Except that I do I know why - I study this stuff, computer mediated communication and group polarisation and the freedoms of anonymity and the ease of miscommunication and all the factors that can make these worse;
and Tumblr, in the way it’s structured and the demographics who use it, is the perfect medium for fostering the kind of out of control hate that builds on itself and gets worse and worse, people getting angrier and angrier over what started out as relatively minimal, trivial issues.
and I get caught in it too, every now and then, but I’m trying consciously to pull away. And I’m trying to remember:
1) everybody is human and everybody slips up sometimes. Every single person on this planet who is a conscious moral agent has at some point done or said something that really hurt someone else, intentionally or not, or that is thoroughly disgusting and offensive in some way. If you’re most people, it’s eventually forgotten and forgiven and no one holds an eternal grudge against you for it. But if you’re famous, either as a celebrity or as someone who has a lot of Tumblr followers, that one bad thing is going to get quoted and reblogged with vicious commentary as people analyze it to death and make various conclusions on how you’re a terrible human being who doesn’t deserve to live. Imagine if that was you. Or a friend. Or a loved one. Be merciful.

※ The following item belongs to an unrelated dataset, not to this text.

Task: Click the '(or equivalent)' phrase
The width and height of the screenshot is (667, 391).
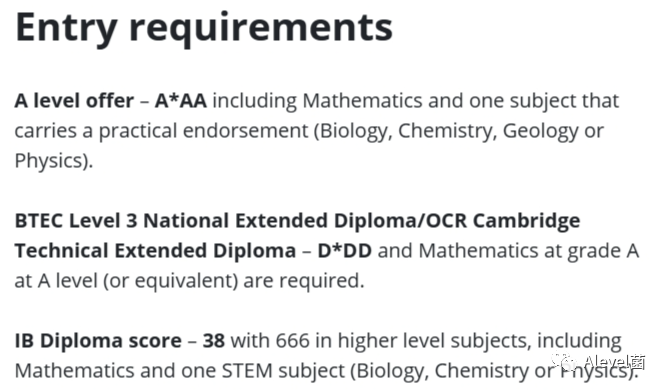Action: click(171, 281)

2) people are individuals, not groups. It’s easy to group people together, especially online, when the only things you know about a person is one tiny aspect of their identity and you extrapolate from there. There’s this thing called the Social Deindividuation Theory which explains our tendency to abandon individual identities in favour of group identities, especially online, and treat others on an in-group vs out-group basis, automatically ascribing positive traits to in-group members and negative traits to out-group ones.
But people can’t be simplified that way. Your worst enemy has some good in them too. As does that person you’re bashing on Tumblr, or that politician, or that famous actor, or that specific group of people you’re antagonistic towards for whatever reason, justified and not. For any perceived or real enemy, think of them as a person. They too have feelings, problems, likes and dislikes, hopes and dreams, people who care about them, people they care about. They too believe that they’re doing the right thing. Be kind, for everyone you meet is fighting a hard battle.
3) Everyone likes problematic things. Everyone. Films, TV shows, books, celebrities… None are perfect, because we don’t live in that world. If you’ve ever enjoyed a piece of mass media, you like something that’s problematic. All of us are problematic in some way. Let them who is without sin cast the first stone. I’ve defended my fandoms countless times in the past, not because I condone their problematic aspects, but because they’re so much more than that to me, and I get upset at seeing them piled upon with hate the same way I’d be upset if I saw it happening to an also-flawed friend. Things don’t need to be perfect to be loved. If that were the case, there’d be no love.
4) and learn to let go. Sometimes it’s more important to be sensitive than politically correct, even where criticism is valid. Sometimes the latter causes more harm. Telling someone in evident distress that they used problematic wording is the wrong time. Telling a survivor that things they said contribute to rape culture is cruel. Derailing well-intentioned discussions into much-longer critiques of ableism because someone called a bigot ‘retarded’ takes time and energy away from addressing that bigger problem. I’ve seen all that happen.
Can we make Internet social justice into being more about helping and comforting the oppressed rather than fighting the oppressors? About doing good rather than winning arguments? About defusing hate rather than creating more hate?
And can we just be excellent to each other? Just a little more than usual? please?